• Aim of the exercise: Pick out every line in the data below that contains the word "This", and copy each of those lines in full.

··· Given data

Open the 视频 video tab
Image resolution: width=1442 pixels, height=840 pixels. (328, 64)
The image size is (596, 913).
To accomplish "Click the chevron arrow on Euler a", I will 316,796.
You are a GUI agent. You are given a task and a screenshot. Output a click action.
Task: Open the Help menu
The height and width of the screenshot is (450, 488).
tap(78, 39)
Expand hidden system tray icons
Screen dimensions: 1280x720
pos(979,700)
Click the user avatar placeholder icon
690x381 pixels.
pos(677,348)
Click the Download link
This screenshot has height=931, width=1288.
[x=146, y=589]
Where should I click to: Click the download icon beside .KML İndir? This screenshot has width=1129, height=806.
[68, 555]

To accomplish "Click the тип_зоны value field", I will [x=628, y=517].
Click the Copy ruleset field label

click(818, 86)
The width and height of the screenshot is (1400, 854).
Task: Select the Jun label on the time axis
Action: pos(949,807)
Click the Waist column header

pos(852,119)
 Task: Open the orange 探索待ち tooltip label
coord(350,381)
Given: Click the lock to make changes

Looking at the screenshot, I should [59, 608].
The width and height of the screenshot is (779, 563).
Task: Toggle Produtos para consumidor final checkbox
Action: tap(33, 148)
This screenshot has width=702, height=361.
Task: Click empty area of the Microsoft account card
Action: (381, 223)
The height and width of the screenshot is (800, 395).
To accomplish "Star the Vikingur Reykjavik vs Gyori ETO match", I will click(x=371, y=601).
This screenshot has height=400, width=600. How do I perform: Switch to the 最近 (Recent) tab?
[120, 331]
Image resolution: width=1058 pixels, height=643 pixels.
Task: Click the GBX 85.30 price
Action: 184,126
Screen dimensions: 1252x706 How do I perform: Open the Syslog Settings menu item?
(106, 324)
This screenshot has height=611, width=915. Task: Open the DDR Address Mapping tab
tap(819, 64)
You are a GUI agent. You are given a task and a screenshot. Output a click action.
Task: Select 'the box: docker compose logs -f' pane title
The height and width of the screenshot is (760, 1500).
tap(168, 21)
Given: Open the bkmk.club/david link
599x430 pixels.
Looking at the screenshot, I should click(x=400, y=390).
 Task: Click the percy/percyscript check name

······

• Result:
This screenshot has height=931, width=1288.
Where should I click to: Click the download icon beside .KML İndir? This screenshot has width=1129, height=806.
This screenshot has width=702, height=361.
This screenshot has height=400, width=600. How do I perform: Switch to the 最近 (Recent) tab?
This screenshot has height=611, width=915. Task: Open the DDR Address Mapping tab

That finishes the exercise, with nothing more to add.